[Dataset records]
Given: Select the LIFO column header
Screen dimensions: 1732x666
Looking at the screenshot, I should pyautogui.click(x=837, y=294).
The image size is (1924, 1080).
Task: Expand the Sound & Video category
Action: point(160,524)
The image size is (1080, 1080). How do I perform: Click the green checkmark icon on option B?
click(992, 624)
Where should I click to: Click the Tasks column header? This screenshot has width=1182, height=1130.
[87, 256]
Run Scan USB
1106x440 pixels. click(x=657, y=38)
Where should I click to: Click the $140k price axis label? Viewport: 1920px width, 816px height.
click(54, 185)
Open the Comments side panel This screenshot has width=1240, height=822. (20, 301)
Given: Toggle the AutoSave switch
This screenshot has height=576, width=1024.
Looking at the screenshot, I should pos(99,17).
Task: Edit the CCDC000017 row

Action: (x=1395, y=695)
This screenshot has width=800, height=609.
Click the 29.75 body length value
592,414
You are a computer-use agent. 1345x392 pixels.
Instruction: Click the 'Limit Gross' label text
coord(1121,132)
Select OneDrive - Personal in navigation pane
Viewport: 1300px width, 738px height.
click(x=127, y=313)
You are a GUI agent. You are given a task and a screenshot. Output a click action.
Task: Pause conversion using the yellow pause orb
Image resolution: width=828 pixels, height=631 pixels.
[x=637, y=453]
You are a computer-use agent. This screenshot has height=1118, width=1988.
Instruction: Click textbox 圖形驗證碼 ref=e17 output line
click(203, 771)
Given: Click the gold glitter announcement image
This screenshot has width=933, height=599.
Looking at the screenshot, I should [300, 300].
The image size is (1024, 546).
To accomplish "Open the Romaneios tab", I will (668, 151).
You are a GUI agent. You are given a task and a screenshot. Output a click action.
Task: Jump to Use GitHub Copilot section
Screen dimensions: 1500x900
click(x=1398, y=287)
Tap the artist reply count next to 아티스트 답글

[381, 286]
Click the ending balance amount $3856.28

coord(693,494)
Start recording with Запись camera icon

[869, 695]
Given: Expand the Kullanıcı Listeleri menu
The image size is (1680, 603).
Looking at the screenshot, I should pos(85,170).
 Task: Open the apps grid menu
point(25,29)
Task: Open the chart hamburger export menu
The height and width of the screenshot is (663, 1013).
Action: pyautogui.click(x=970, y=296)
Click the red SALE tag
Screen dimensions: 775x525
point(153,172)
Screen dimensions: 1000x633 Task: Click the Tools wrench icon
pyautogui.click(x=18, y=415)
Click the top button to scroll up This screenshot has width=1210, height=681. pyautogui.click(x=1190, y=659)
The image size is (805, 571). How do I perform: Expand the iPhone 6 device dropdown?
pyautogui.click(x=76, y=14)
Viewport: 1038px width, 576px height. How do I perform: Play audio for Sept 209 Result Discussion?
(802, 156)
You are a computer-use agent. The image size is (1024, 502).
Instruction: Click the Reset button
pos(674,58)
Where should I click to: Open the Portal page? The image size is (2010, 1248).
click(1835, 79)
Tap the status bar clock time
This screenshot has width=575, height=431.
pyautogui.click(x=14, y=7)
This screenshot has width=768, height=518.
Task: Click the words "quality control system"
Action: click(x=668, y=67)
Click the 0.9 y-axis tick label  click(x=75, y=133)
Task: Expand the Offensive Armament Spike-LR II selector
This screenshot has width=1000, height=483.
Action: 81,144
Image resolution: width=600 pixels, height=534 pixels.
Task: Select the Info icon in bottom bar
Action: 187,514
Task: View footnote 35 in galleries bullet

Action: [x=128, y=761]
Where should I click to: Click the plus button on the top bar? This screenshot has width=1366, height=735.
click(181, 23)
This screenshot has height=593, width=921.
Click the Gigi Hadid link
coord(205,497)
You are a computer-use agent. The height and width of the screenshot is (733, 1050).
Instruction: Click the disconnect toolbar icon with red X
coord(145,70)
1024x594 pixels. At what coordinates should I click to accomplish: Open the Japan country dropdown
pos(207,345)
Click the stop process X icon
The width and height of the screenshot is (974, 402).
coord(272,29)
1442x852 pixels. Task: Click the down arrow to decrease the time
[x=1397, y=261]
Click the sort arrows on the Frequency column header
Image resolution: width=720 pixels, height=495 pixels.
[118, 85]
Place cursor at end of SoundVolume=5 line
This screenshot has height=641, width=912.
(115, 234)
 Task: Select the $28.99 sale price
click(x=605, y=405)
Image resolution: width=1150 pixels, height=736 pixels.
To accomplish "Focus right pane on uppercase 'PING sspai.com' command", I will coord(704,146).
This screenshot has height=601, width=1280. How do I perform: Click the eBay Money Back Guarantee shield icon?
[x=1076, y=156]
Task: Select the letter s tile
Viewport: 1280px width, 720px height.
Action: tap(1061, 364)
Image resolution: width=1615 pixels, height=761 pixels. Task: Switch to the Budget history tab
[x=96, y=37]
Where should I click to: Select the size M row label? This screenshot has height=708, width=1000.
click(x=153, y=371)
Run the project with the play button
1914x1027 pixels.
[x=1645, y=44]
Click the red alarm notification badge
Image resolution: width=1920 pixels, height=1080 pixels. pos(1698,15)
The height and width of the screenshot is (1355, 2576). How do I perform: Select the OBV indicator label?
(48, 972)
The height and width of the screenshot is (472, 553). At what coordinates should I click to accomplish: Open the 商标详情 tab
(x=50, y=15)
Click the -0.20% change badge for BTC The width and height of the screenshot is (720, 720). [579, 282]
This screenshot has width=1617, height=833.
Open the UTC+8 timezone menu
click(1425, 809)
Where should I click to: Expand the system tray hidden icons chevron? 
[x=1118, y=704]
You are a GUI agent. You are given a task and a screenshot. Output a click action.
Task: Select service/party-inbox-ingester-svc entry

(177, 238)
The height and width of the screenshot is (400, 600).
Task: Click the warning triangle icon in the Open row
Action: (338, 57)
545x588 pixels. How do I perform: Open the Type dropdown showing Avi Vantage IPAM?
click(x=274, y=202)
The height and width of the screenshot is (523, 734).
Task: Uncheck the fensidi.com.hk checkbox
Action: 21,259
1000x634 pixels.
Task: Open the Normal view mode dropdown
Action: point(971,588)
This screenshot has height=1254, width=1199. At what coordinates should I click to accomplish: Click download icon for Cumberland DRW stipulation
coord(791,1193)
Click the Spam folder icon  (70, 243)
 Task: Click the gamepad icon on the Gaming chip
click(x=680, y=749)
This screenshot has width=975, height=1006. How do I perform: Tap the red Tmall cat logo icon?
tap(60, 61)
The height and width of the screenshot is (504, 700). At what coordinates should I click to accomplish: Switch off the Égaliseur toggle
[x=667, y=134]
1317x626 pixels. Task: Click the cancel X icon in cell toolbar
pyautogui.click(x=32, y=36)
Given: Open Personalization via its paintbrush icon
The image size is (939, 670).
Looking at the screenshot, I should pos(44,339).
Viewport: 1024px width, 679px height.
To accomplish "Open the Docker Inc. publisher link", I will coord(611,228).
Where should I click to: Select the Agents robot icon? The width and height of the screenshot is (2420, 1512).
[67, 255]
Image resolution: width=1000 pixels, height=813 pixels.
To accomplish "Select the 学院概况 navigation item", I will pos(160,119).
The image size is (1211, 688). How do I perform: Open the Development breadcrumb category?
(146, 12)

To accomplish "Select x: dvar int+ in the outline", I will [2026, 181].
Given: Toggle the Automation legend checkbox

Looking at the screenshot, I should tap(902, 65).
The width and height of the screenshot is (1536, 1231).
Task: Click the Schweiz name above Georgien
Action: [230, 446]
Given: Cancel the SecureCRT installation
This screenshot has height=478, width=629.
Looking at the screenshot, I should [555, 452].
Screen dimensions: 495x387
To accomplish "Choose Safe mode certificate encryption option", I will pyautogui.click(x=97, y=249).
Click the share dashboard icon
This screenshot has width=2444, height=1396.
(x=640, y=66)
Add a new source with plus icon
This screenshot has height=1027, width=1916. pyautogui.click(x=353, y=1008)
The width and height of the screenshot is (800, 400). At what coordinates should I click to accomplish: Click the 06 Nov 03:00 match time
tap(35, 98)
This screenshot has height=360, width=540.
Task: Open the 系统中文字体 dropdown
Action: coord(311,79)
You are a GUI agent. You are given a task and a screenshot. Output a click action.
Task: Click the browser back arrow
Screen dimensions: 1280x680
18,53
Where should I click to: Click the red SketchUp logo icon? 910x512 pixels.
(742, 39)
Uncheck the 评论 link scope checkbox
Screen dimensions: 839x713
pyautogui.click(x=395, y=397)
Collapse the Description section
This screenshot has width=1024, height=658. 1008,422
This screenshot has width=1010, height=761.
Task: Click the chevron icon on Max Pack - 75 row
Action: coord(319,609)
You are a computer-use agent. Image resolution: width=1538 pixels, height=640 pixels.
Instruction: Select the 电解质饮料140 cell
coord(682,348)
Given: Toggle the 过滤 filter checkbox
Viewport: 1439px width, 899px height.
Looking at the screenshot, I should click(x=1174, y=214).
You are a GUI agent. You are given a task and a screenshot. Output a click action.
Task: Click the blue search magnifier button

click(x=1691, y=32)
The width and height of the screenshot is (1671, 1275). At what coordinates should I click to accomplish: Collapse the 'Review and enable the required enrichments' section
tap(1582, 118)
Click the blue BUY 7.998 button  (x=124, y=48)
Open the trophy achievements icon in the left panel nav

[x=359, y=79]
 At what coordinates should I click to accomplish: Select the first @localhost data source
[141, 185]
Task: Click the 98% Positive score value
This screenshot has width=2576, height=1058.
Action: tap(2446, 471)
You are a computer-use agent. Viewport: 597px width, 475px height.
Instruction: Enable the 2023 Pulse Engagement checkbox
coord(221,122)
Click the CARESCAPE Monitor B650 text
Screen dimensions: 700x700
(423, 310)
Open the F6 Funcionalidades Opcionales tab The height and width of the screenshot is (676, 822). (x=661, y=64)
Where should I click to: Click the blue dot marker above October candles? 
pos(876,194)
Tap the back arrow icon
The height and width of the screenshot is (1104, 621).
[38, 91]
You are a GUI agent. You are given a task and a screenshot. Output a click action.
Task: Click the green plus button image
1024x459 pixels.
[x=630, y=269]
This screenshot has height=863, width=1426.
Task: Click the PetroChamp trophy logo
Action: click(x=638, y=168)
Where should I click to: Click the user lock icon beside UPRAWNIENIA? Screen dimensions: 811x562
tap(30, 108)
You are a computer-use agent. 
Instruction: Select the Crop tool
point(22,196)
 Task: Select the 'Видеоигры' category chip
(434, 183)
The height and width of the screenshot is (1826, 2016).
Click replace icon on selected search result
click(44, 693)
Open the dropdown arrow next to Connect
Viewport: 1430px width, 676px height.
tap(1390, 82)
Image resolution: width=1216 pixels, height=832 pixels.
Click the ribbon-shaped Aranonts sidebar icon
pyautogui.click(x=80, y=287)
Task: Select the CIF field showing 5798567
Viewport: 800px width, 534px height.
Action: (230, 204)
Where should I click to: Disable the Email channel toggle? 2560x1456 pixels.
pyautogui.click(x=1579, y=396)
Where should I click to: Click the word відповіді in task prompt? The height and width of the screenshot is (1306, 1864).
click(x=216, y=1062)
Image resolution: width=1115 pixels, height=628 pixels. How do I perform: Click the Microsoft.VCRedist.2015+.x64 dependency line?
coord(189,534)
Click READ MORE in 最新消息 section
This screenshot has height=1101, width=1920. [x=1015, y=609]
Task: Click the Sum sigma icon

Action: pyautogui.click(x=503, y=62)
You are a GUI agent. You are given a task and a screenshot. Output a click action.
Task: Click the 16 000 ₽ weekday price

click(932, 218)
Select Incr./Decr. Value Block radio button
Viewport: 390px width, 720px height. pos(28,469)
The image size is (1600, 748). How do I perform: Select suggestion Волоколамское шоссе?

[Exercise aim]
Convert the lines starting at the one containing "This screenshot has width=975, height=1006." and ending at the one containing "[x=667, y=134]" into a JSON list of strings, with one string per line and blank lines left out.

[Answer for the task]
[
  "This screenshot has width=975, height=1006. How do I perform: Tap the red Tmall cat logo icon?",
  "tap(60, 61)",
  "The height and width of the screenshot is (504, 700). At what coordinates should I click to accomplish: Switch off the Égaliseur toggle",
  "[x=667, y=134]"
]